Even though she gets the lion's share, I do give myself some credit for reaching out to Anna in the same way I did with my longtime collaborator, Kelly Ritter, or with the late Wendy Bishop or UK creative writing guru Graeme Harper. I put myself out there. In the last two cases, I wrote to these discipline leaders and introduced myself to them even though they didn't know me from Adam. I looked for ways for us to work together. Sometimes you have to do that in the writing life. Much as those of us who wave the introvert flag would like to believe otherwise, that we can just hunker down, do the work, send it out and wait for the royalty checks to come flooding back, in the early 21st-century literary landscape that just isn't the reality.
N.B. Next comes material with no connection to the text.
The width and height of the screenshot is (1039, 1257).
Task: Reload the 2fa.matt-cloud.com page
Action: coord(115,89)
Sometimes you have to look beyond yourself and practice what's become known as "literary citizenship." Writer Cathy Day, a champion of the term who has even begun teaching a class in the subject, frames it this way:

Lately, I've started thinking that maybe the reason I teach creative writing isn't just to create writers, but also to create a populace that cares about reading. There are many ways to lead a literary life, and I try to show my students simple ways that they can practice what I call 'literary citizenship.' I wish more aspiring writers would contribute to, not just expect things from, that world they want so much to be a part of.
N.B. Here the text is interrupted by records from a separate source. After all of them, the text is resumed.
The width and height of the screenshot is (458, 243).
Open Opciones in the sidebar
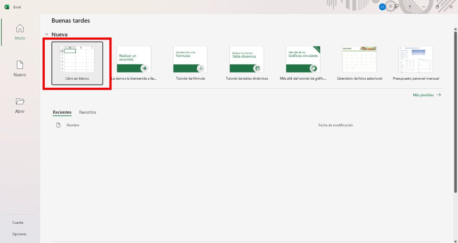[x=19, y=234]

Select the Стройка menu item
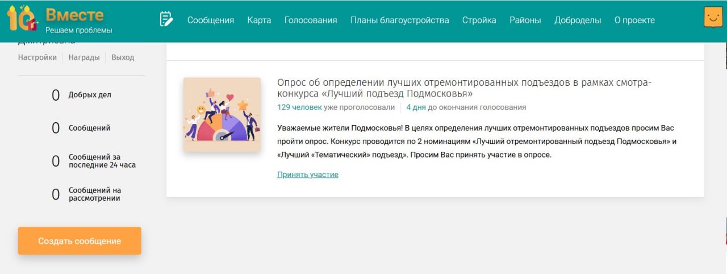pos(479,20)
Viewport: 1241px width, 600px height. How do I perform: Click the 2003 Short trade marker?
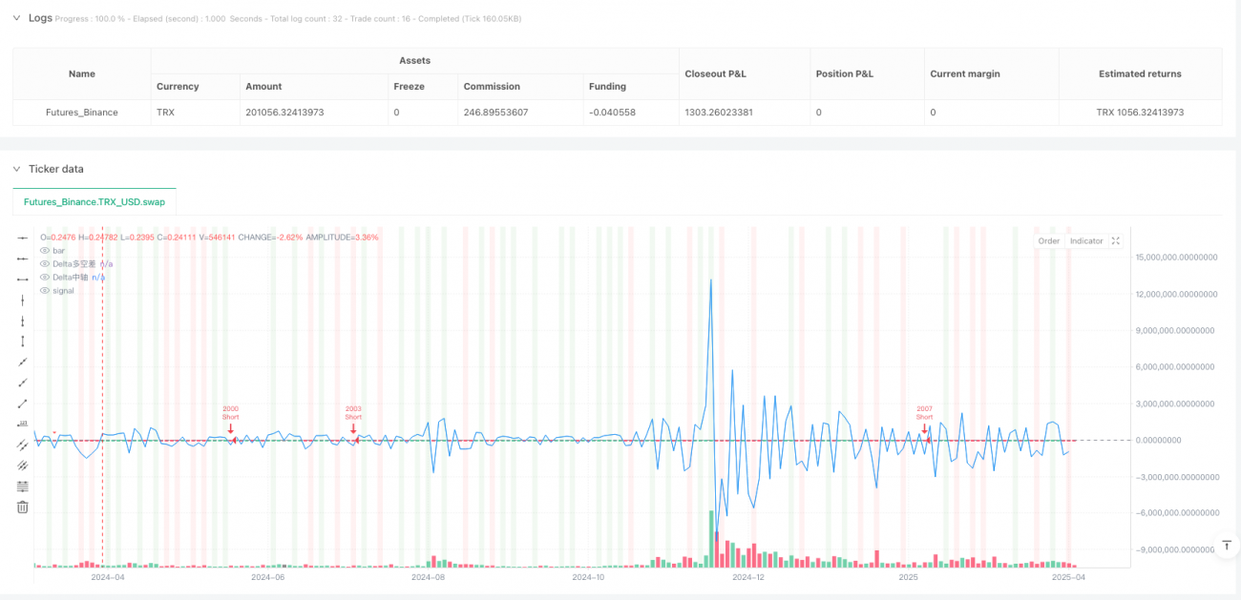click(353, 428)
Here's the thing, a side benefit of contributing to that world (Day discusses how to do that here) is that you start to cultivate your own tribe. You surround yourself with people who care about the same things you do, not about finding new ways to make or spend money, but about how to create art and support it. Anyone pursuing a writing life needs the company of this kind of tribe to keep going during the lean months, months that sometimes turn into years. But sometimes they also find, as I have, that by practicing literary citizenship they fertilize the landscape that surrounds them, so that when the seeds of opportunity float down they are far more likely to take root.
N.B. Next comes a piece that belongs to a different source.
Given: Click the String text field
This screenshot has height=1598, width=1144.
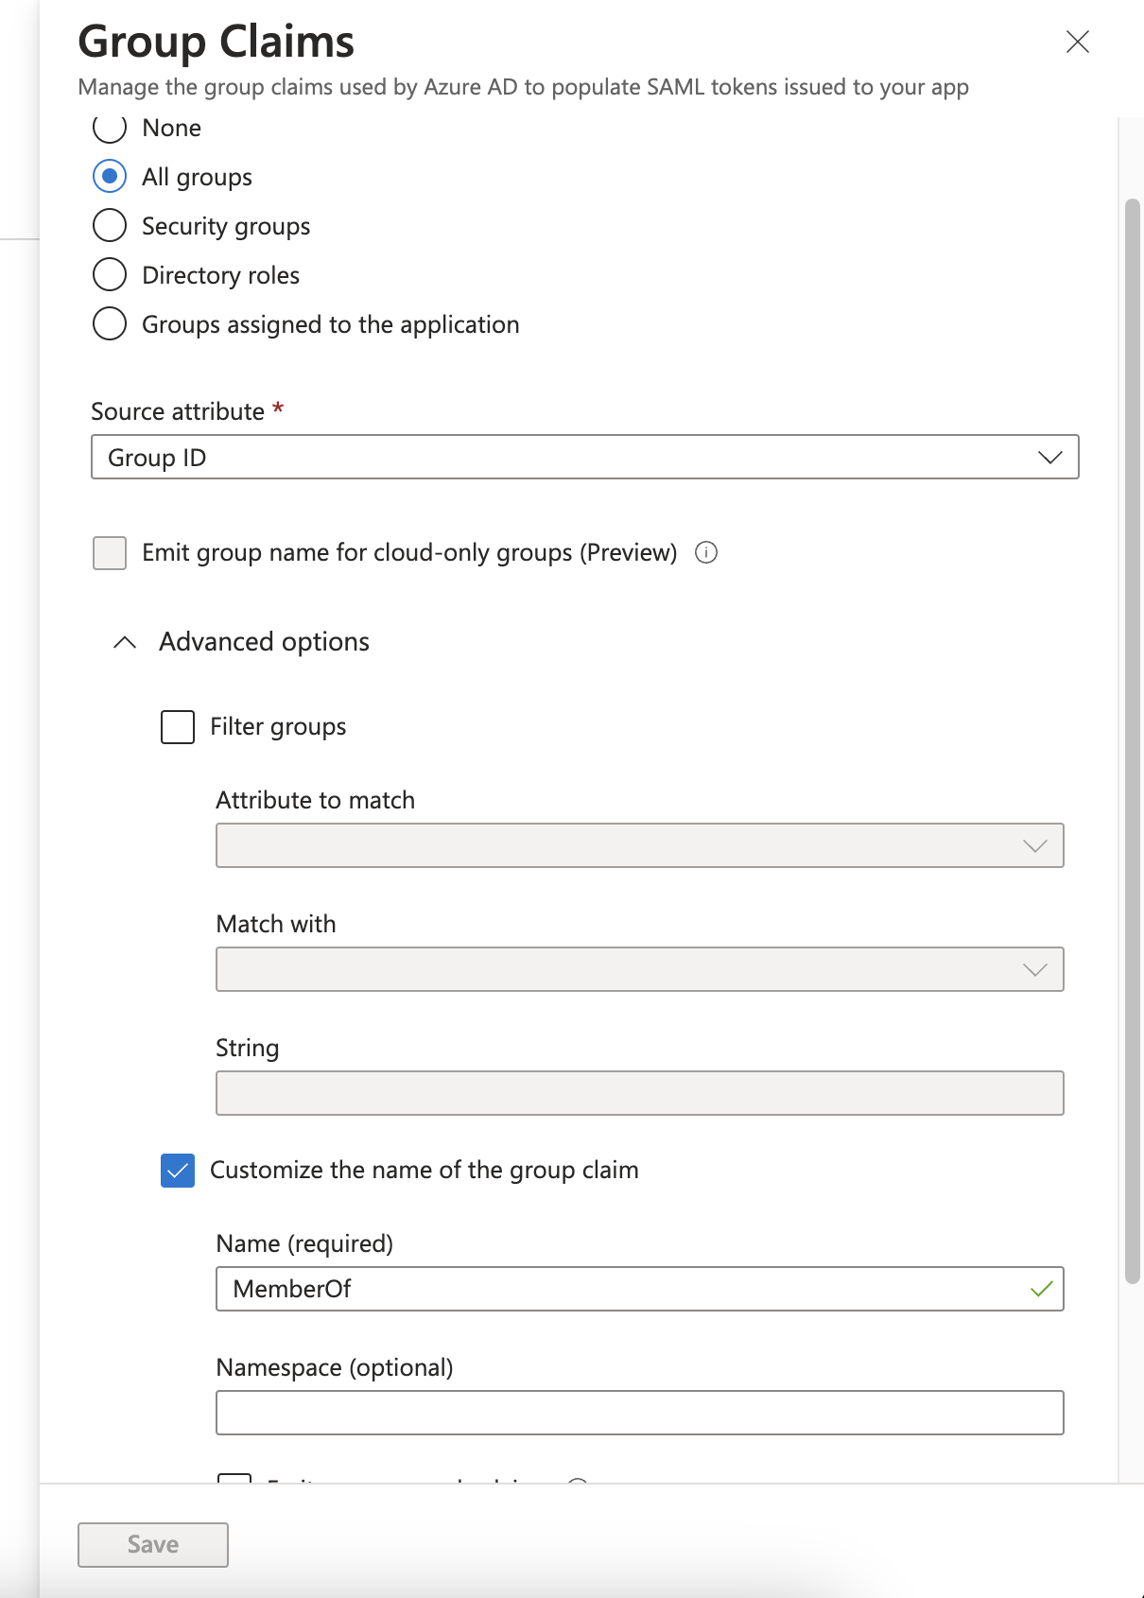Looking at the screenshot, I should point(639,1093).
Anna's success as a poet, science writer and as the creative writing world's Lois Weinberg is also notable for one thing she's not: Anna is not a mean girl. I assume there are some mean girls (and guys) in the creative writing world (because alas such people seem to be everywhere), but fortunately I don't know them personally. We know their kind, though, the kind who achieve success by stepping on and shutting out a lot of other people along the way. Give these people a wide berth in your writing life and, for God's sake, don't become one of them. Paul McCartney was right, in the writing world as in life, the love you take really is equal to the love you make. Fill your tribe with other writers who are generous and kind to one other, treat them the same way, work with them to make a world where the "word" is cherished and the rewards of a writing life rich with friendship, support -- and opportunity will follow.